The same thing that happens if the SSH daemon dies, I guess?

FWIW, I’ve been using Wireguard for a while (probably ~2 years?) as an always-on VPN for multiple mobile devices, and also as a reverse tunnel to pinhole service access inside a LAN. The Wireguard config and daemon has been rock solid. The only time it’s failed is when I messed up the AllowedIPs, but that failure occurs at configuration time. It has never crashed, or stopped routing traffic correctly, or otherwise failed in a way that interrupted traffic flows.

That's a good point.

I guess I'll give it a try for some time.

I have 5 locations running effectively independent VPNs, each hub connected to each other for redundancy if a VPN falls over.

i.e. Each hub has 1 VPN in, or is connecting 4 ways out.

If the port forwarding or something fails inbound, then I can connect via another VPN and try and debug/diagnose what is wrong.

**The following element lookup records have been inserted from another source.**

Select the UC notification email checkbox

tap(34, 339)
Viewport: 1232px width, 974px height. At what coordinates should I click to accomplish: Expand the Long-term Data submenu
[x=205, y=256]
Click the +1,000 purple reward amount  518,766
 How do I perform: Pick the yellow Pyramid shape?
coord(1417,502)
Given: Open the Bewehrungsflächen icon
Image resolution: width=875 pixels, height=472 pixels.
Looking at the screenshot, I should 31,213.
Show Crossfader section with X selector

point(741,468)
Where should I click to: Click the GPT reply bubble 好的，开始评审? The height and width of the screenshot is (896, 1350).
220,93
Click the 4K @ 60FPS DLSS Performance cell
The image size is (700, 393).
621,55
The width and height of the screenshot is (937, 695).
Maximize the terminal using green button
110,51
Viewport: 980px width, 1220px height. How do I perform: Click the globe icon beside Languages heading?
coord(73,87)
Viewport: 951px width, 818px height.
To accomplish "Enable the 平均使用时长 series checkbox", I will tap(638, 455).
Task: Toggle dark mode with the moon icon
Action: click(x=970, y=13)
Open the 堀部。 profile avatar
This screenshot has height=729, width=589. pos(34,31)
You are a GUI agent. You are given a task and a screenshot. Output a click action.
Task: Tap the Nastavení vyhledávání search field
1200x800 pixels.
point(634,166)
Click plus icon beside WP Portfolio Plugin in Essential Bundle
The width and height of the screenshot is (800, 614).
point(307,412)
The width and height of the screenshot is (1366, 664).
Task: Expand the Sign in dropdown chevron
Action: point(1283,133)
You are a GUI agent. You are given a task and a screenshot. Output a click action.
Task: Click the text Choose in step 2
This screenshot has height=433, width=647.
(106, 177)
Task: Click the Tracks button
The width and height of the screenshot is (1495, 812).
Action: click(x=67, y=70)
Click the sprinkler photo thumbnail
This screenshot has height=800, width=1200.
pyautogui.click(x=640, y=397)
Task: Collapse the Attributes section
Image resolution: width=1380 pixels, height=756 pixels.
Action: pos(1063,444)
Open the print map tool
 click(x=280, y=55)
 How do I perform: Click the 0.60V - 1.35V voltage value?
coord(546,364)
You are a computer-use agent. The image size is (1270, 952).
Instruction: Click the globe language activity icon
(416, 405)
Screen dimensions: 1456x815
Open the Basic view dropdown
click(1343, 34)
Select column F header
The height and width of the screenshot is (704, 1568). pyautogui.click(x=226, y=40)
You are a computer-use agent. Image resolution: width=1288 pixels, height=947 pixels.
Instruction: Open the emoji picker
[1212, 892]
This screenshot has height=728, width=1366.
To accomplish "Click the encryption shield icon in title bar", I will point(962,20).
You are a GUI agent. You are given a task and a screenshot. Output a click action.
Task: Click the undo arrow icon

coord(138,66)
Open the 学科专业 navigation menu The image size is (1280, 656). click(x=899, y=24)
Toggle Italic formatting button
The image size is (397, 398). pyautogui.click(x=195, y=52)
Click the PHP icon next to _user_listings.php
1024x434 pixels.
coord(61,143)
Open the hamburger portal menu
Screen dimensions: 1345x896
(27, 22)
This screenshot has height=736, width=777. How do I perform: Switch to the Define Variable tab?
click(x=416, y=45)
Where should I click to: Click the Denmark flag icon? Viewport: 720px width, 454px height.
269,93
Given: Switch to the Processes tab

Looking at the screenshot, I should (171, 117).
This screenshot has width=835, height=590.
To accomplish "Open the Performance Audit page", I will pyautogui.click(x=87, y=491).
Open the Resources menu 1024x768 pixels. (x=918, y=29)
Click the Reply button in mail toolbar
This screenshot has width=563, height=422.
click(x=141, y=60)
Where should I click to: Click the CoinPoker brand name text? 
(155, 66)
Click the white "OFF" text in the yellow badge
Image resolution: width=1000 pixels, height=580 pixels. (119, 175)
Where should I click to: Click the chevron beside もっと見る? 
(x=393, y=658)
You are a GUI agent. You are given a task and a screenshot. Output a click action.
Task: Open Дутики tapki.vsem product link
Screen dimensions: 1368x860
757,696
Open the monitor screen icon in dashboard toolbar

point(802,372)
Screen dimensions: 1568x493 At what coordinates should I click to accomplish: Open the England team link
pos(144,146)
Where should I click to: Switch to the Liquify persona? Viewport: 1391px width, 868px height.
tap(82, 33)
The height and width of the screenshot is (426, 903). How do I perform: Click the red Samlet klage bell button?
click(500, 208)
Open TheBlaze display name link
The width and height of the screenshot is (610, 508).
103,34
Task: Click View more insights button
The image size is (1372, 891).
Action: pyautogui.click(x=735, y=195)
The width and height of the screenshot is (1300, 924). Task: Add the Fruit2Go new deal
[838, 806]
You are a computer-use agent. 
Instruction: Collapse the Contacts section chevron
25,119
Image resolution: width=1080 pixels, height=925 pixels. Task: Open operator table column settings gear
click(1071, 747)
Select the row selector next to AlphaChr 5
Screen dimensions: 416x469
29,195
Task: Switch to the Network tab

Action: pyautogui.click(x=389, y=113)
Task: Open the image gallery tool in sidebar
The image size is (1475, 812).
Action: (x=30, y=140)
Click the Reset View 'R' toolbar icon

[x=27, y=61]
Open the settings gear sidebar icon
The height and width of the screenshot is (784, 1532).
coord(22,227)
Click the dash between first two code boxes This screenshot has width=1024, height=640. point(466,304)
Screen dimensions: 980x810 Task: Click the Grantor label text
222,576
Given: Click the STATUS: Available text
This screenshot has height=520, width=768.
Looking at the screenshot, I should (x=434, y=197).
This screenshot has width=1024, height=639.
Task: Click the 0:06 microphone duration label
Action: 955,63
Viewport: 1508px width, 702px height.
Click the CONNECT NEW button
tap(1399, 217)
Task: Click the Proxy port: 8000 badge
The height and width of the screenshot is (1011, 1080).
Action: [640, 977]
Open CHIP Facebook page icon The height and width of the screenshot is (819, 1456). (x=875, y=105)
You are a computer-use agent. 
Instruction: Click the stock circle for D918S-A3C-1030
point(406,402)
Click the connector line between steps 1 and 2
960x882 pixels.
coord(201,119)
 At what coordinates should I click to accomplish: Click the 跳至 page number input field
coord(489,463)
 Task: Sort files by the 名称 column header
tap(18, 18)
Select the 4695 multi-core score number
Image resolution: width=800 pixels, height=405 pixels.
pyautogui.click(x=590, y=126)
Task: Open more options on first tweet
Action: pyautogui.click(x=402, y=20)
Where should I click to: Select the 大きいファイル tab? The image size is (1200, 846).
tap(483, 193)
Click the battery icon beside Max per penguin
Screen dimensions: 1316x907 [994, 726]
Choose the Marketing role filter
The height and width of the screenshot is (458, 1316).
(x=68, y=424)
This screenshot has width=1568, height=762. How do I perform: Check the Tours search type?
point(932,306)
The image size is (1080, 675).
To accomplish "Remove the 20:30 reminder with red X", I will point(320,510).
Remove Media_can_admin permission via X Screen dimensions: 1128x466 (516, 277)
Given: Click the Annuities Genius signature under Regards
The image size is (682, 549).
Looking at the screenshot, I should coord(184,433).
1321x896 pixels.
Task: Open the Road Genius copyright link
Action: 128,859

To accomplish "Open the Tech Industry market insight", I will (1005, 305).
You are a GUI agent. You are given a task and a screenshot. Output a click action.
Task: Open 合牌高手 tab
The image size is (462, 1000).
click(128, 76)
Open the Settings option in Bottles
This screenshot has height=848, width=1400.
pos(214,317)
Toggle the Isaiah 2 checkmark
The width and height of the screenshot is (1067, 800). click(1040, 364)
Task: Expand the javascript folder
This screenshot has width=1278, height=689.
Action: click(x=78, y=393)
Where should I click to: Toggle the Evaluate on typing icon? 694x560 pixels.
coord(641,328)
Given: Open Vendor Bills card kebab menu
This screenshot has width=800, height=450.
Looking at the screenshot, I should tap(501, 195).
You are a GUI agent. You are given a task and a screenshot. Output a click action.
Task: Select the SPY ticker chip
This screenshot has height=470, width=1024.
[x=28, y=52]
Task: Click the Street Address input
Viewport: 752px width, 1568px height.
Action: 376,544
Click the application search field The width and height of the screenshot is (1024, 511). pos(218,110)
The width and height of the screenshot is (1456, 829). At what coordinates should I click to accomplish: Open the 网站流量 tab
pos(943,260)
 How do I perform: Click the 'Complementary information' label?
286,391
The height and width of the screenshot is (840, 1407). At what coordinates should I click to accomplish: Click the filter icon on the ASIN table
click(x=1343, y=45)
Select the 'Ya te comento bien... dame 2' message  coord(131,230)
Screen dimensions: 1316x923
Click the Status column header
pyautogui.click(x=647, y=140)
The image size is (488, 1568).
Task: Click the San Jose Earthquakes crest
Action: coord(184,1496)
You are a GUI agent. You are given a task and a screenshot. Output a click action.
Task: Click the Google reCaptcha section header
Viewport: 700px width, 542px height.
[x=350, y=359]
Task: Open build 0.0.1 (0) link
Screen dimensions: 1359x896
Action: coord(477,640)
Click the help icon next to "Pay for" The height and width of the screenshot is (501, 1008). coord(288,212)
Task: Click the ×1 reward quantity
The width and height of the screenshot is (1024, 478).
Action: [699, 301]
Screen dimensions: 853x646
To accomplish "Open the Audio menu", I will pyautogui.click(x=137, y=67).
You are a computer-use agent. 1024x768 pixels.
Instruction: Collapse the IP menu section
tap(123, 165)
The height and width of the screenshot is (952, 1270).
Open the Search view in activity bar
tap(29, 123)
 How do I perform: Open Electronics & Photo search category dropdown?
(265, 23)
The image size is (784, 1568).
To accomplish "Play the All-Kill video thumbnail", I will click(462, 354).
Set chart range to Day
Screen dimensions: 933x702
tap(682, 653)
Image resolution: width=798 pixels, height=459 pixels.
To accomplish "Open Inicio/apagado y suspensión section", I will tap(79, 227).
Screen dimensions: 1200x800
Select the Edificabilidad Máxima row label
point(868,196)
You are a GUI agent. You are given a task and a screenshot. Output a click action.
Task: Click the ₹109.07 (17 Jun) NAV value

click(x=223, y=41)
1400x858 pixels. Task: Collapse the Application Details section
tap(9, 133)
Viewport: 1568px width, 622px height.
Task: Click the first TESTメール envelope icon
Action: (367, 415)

If all VPNs are reporting down, then I know the pi/internet is completely down. It will either restart connectivity, but I have someone there who can plug/unplug/restore the system if necessary. The same kind of problem would occur if ssh falls over or wireguard.

>f your Wireguard tunnel dies?

wireguard tunnels are pretty robust to failure.

they can survive you changing your wifi access point and IP for example.